Tout d'abord, le film de Mike Binder offre l'opportunité à la trop rare et sublime Joan Allen de composer un portrait de femme d'une complexité comme on en voit que trop rarement. Il faut voir ce grand bout de femme en apparence solide (elle tente constamment de garder la face devant ses quatre filles) mais qui se fissure de toutes parts avec une dignité et une capacité à nous toucher incroyable. Jouant avec autant de bonheur sur toutes les palettes d'émotions (aussi craquante quand elle pète un plomb que lorsqu'elle succombe aux affres de l'alcool), Joan Allen réussit une performance digne d'un Oscar dans l'aspect le plus noble de la récompense.

 

 

À ses côtés, on retrouve un Kevin Costner impérial. Ayant désormais le vécu de son personnage d'ex-star du base-ball porté sur la bouteille qui attend sans jamais la chercher une seconde chance, le comédien semble nous parler au plus profond de sa chair, à tel point que l'identification entre l'acteur et l'homme se fait presque naturellement. Émouvant comme il ne l'a jamais été auparavant dans sa chaotique carrière, Costner forme avec Joan Allen l'un des plus beaux couples de cinéma de ces dernières années, chaque séquence les mettant aux prises (il faudra du temps à ces deux êtres brisés pour s'apprivoiser) constituant les moments les plus forts mais aussi les plus amusants et attendrissants des Bienfaits de la colère.

 

 

Autour du couple, se greffent les quatre filles de Terry Wolfmeyer interprétées par la fine fleur de la jeune génération d'actrices américaines : Erika Christensen (Traffic), Evan Rachel Wood (Thirteen), Keri Russell (la série Felicity) et Alicia Witt (Urban Legend). La force de Mike Binder est ici d'avoir su non seulement réunir de jeunes comédiennes extrêmement talentueuses mais de leur avoir proposé des rôles plus que consistants. Chacune des jeunes femmes (Witt) ou filles (Wood) a ainsi un vrai personnage à défendre, permettant non seulement d'exister à l'écran en tant que tel mais aussi éclairant encore plus les failles de leur mère.

 

 

Car, et c'est bien là le nœud d'émotions qui cimente le récit des Bienfaits de la colère : cette incroyable lutte affective, le plus souvent interne, pour gagner le cœur des gens qui vous entourent.
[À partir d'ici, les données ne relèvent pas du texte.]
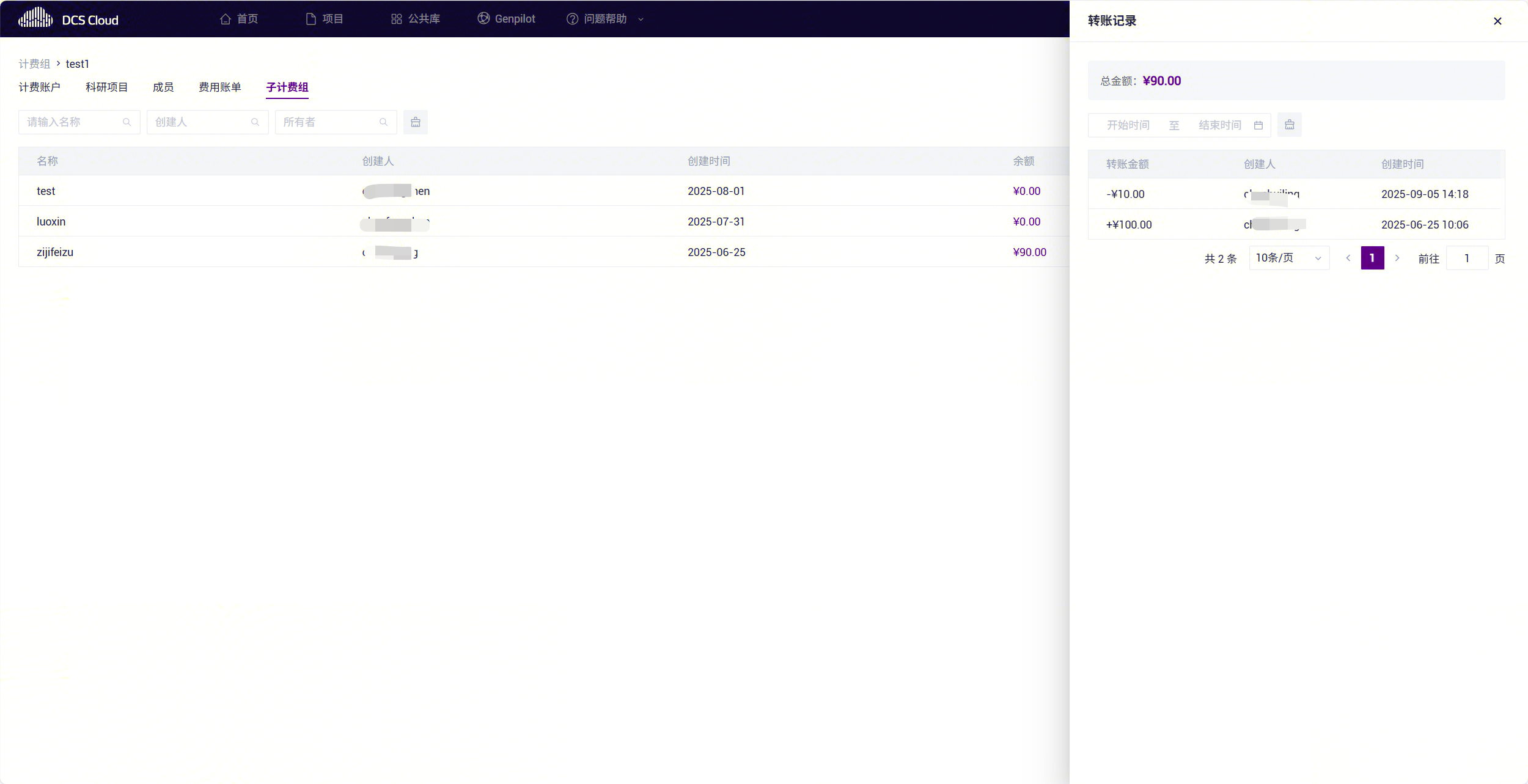The width and height of the screenshot is (1528, 784).
Task: Click search icon in 请输入名称 field
Action: point(127,122)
Avec une sensibilité féminine sidérante et une belle maîtrise du scope, Mike Binder dresse ainsi le portrait de femmes qui s'aiment mais qui ont du mal à se le dire : il nous renvoie ainsi avec douleur mais aussi avec joie à notre simple existence, celle de tout un chacun au moment de dire aux personnes qui nous sont le plus proches ses simples mots : « je t'aime ». 

 

Résumé

Les Bienfaits de la colère est tout simplement le plus beau mélodrame de cette année.